Burk's campaign reeks of pointless grandstanding and p.c. weenieness. It's sort of like when People for the Ethical Treatment of Animals stages one of its occasional dumb protests, like the one a few years ago when it called for the Green Bay Packers to change their name because of its connection to the meatpacking industry, and thus "animal bloodshed." PETA pulls that sort of thing, and off in a lab somewhere, a rabbit that's been blinded by repeated blasts of hairspray in the eyes says, "Thanks. Thanks a lot." And even if you agree with the PETA folks that animals ought to be treated nicely, you find yourself wanting to strangle a squirrel just to spite them.

But if you believe that private clubs ought to be able to let whomever they want in and keep whomever they want out, you want to say to Hootie & Co., "Hootie, you're right. Now invite a woman into the club, you chucklehead. You're going to do it sooner or later anyway, and in the meantime you're dragging the club and the tournament through the muck because you sound like a Neanderthal."

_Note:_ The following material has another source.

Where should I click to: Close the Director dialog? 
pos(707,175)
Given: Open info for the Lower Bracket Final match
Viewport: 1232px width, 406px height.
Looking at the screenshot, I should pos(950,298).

Given Johnson's exemplary record on women's issues in the business world, it's clear that this isn't a fight between feminists and their enemies, it's a fight between feminists and 2-year-olds. Johnson, who recently invited the University of South Carolina women's golf team to play Augusta National as his guest, isn't arguing against women's rights. He's screaming, "You are not the boss of me!" What a dolt.

It doesn't help when Jesse Jackson chimes in, because, much as I hate to say it, he's become a sort of poster boy for dumb protests, his campaign against the movie "Barbershop" being a recent example. Jackson made a good point about the Times' call for a Woods boycott -- "I don't remember them saying to Ben Hogan and Jack Nicklaus to boycott the Masters because blacks are not playing" -- but he's become a self-parody, seemingly injecting himself into every controversy that comes down the pike, and thus lessening the impact of what he has to say.

If Tiger Woods is going to use his power, he'd be unwise to squander it on such a minor issue, one that affects so few people, that elicits the same kind of eye-rolling that meets most of Jackson's pronouncements these days. "Forget about a few distaff executives getting into Augusta," he might say, "let's talk about the Bush administration's attacks on Title IX."

I think Woods should say something like that. I think the same thing about Phil Mickelson and Brett Favre and Mario Lemieux (an excellent golfer, by the way). Why aren't we talking about them?